▽

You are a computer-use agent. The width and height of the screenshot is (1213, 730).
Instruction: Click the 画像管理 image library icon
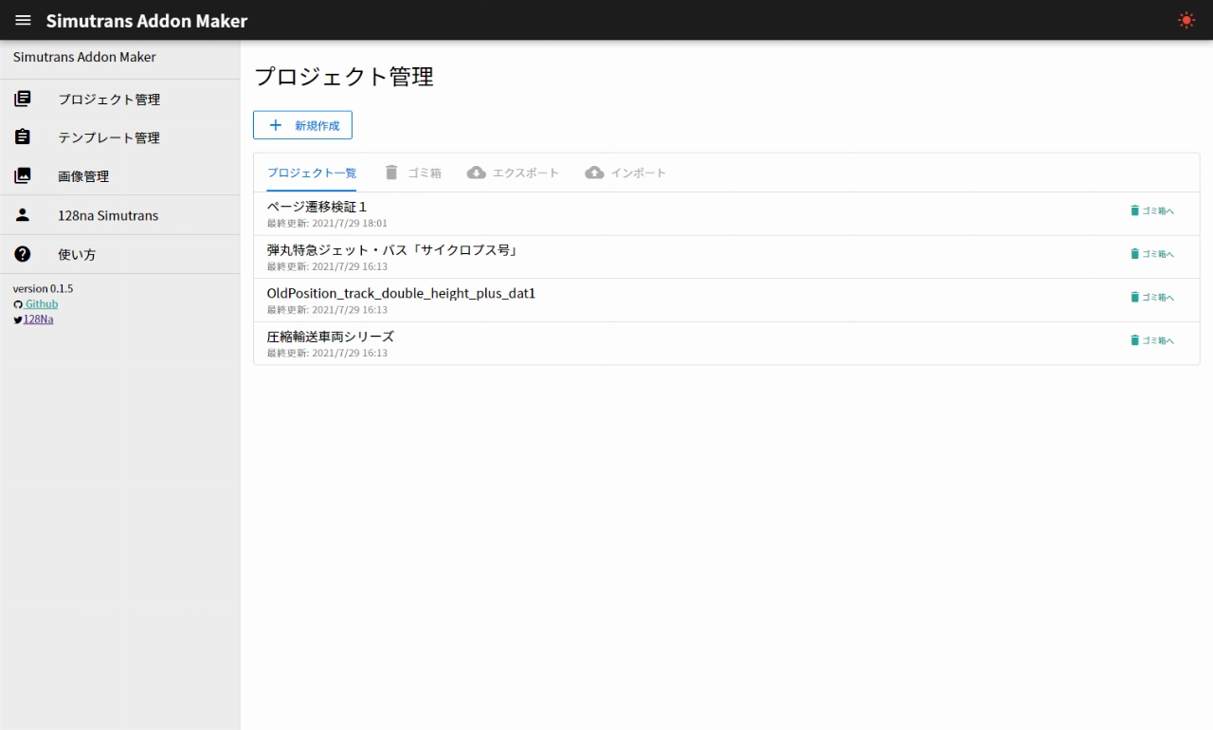(x=23, y=175)
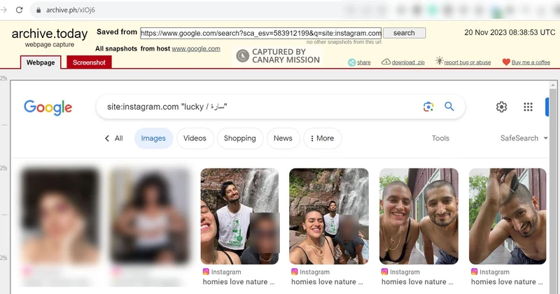Expand the More filters menu
This screenshot has width=560, height=294.
pyautogui.click(x=322, y=138)
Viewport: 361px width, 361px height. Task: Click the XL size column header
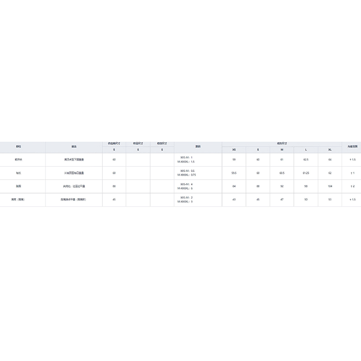click(x=330, y=150)
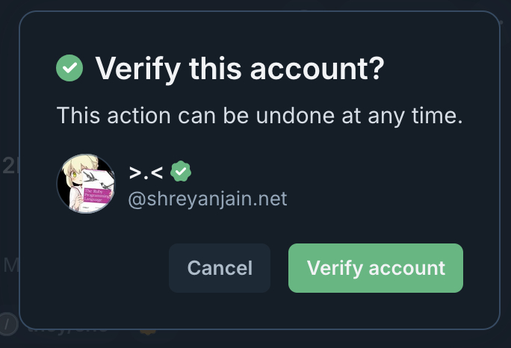Click the >.< display name
Viewport: 511px width, 348px height.
[x=146, y=173]
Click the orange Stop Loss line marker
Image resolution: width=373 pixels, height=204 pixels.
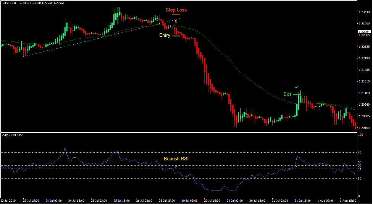click(176, 15)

△

• Task to complete: Give the data again exactly as it stands, apart from the pictures.

• Reply to the exercise:
You are a computer-use agent. The width and height of the screenshot is (1213, 730).
Instruction: Click the 画像管理 image library icon
(x=23, y=175)
Expand the More filters menu
This screenshot has width=560, height=294.
pyautogui.click(x=322, y=138)
Viewport: 361px width, 361px height. Task: Click the XL size column header
click(x=330, y=150)
Click the >.< display name
Viewport: 511px width, 348px height.
[x=146, y=173]
Click the orange Stop Loss line marker
Image resolution: width=373 pixels, height=204 pixels.
click(176, 15)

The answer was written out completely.